_Description of the task_:
The records below must be output exactly, without pictures.

_Extracted material_:
==*==

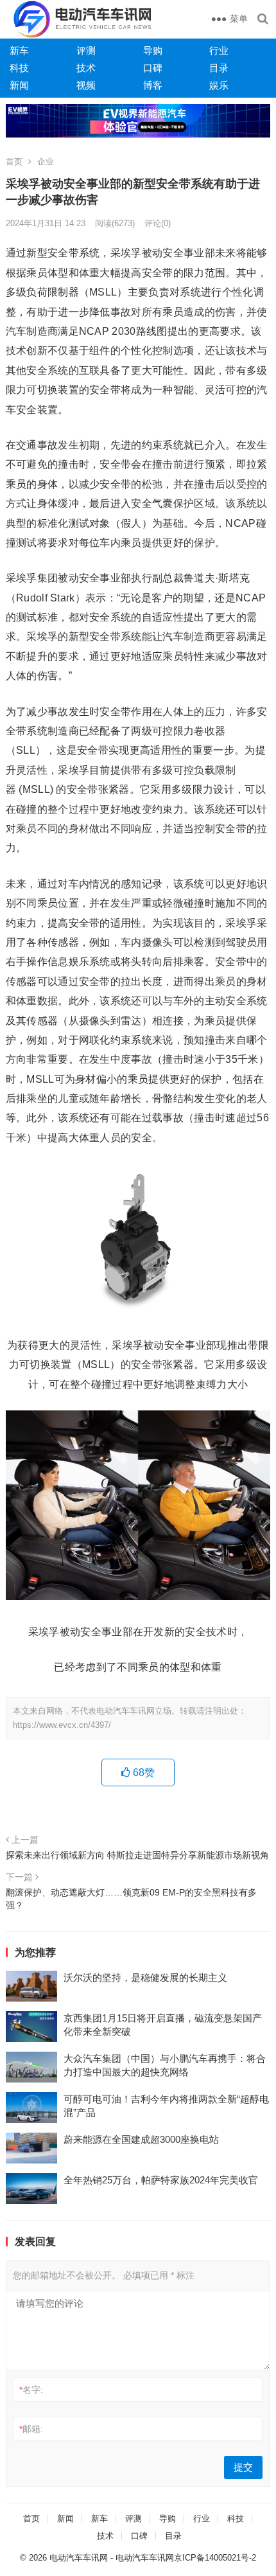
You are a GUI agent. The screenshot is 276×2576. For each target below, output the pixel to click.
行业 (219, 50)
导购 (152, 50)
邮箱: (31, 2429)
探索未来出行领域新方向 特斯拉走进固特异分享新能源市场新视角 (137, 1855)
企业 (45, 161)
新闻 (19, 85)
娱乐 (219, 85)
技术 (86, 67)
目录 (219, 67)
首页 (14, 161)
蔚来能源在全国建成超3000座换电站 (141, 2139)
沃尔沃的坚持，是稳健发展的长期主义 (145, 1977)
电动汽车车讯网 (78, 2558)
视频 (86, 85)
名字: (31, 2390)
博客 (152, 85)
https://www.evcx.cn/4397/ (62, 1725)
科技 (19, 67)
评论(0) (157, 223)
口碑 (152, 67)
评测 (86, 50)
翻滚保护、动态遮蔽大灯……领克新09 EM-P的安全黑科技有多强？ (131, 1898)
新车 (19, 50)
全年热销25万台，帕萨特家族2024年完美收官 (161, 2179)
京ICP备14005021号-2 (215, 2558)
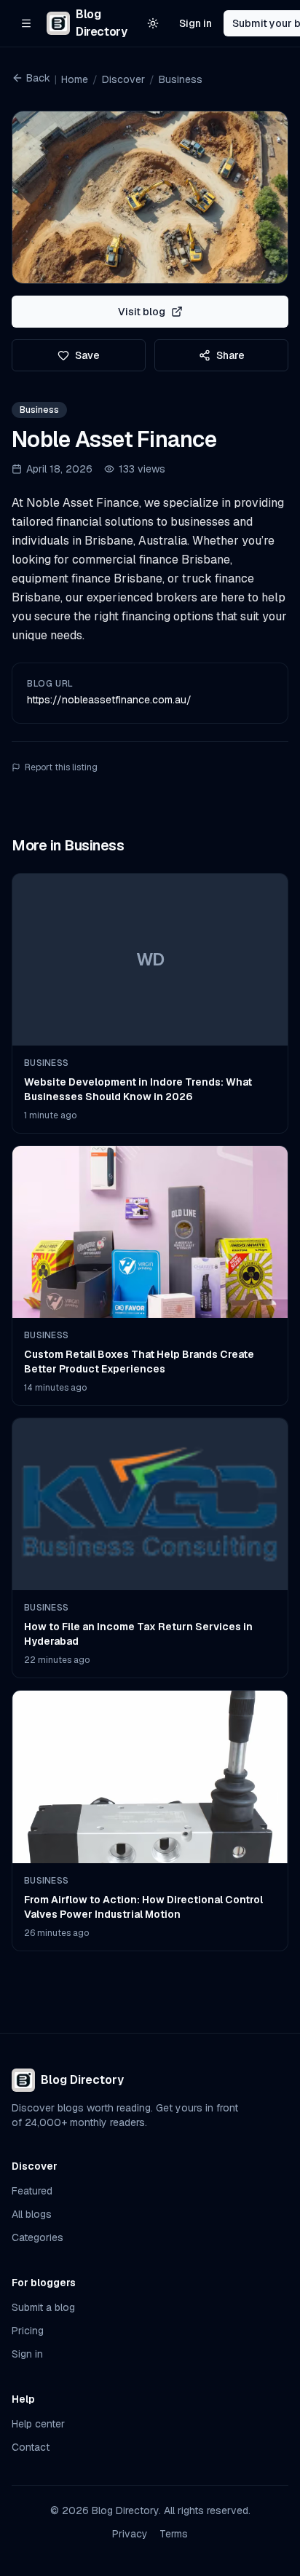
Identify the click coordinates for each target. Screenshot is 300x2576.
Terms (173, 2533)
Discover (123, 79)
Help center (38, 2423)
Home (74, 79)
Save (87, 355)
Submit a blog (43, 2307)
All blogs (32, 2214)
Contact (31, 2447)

==*==

_Task output_:
You are a GUI agent. The screenshot is 276×2576. For each target below, output the pixel to click.
行业 (219, 50)
导购 (152, 50)
邮箱: (31, 2429)
探索未来出行领域新方向 特斯拉走进固特异分享新能源市场新视角 (137, 1855)
企业 (45, 161)
新闻 (19, 85)
娱乐 (219, 85)
技术 (86, 67)
目录 (219, 67)
首页 (14, 161)
蔚来能源在全国建成超3000座换电站 (141, 2139)
沃尔沃的坚持，是稳健发展的长期主义 (145, 1977)
电动汽车车讯网 (78, 2558)
视频 (86, 85)
名字: (31, 2390)
博客 (152, 85)
https://www.evcx.cn/4397/ (62, 1725)
科技 (19, 67)
评论(0) (157, 223)
口碑 (152, 67)
评测 (86, 50)
翻滚保护、动态遮蔽大灯……领克新09 EM-P的安全黑科技有多强？ (131, 1898)
新车 (19, 50)
全年热销25万台，帕萨特家族2024年完美收官 (161, 2179)
京ICP备14005021号-2 (215, 2558)
Identify the click coordinates for each target. Screenshot is 300x2576.
Terms (173, 2533)
Discover (123, 79)
Help center (38, 2423)
Home (74, 79)
Save (87, 355)
Submit a blog (43, 2307)
All blogs (32, 2214)
Contact (31, 2447)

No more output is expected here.